Il Centro culturale Gli scritti 16/2/2020)
Vantarsi di non credere in niente, non ha molto senso. Perfino Rimbaud, l'iconoclasta puro, non smise di credere, perfino - quando era nel buco più scuro dell'africa a fare il trafficante d'armi - a un futuro che gli avrebbe portato una moglie, un figlio e una rispettabilità borghese.
Se si smette di credere, se non si crede più a niente, nemmeno si spera più. Si diventa cioè di-sperati.
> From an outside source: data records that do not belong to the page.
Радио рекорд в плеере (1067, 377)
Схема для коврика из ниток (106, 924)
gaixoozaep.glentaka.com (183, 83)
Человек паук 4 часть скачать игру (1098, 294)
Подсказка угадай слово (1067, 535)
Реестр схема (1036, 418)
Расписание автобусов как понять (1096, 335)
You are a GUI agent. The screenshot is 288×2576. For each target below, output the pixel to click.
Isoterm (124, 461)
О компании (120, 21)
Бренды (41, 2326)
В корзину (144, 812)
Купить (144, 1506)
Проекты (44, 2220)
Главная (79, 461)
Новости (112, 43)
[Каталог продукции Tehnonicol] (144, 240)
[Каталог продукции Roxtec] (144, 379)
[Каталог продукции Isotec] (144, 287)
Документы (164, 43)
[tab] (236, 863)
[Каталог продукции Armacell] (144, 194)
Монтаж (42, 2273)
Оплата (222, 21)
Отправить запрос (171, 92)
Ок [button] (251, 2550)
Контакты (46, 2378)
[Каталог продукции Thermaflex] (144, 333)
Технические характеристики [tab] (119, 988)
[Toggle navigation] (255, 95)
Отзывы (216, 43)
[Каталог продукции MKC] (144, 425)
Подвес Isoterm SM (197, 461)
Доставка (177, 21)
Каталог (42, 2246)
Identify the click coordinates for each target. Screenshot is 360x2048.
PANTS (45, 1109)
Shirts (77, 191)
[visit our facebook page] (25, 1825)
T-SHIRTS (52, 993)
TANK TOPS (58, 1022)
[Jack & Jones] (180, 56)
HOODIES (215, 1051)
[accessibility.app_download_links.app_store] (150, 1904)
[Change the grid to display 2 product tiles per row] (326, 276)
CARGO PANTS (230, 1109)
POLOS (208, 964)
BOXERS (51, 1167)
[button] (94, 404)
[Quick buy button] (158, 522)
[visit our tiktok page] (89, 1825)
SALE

Sembra che l'uomo infatti sia programmato per credere, e che senza credere - magari semplicemente ai suoi sogni o alle voci che sente nella testa o nel cuore - non sappia vivere.
Una società e individui totalmente scettici, diventano deboli, inani, morenti.
È per questo che i figli - musulmani o ebrei o animisti - d'Asia e d'Africa fanno tanti figli, anche in povertà e disagio: hanno voglie e determinazione e volontà ferree di realizzarle.
È per questo che i pronipoti dell'Occidente, con le loro sontuose chiese vuote, si baloccano in serate leggere, consolati - mi dicono - da un comico che declama in diretta nazionale una pagina di un Cantico che loro non conoscono e nemmeno capiscono più, ma scivola via leggero tra una canzonetta e un calembour.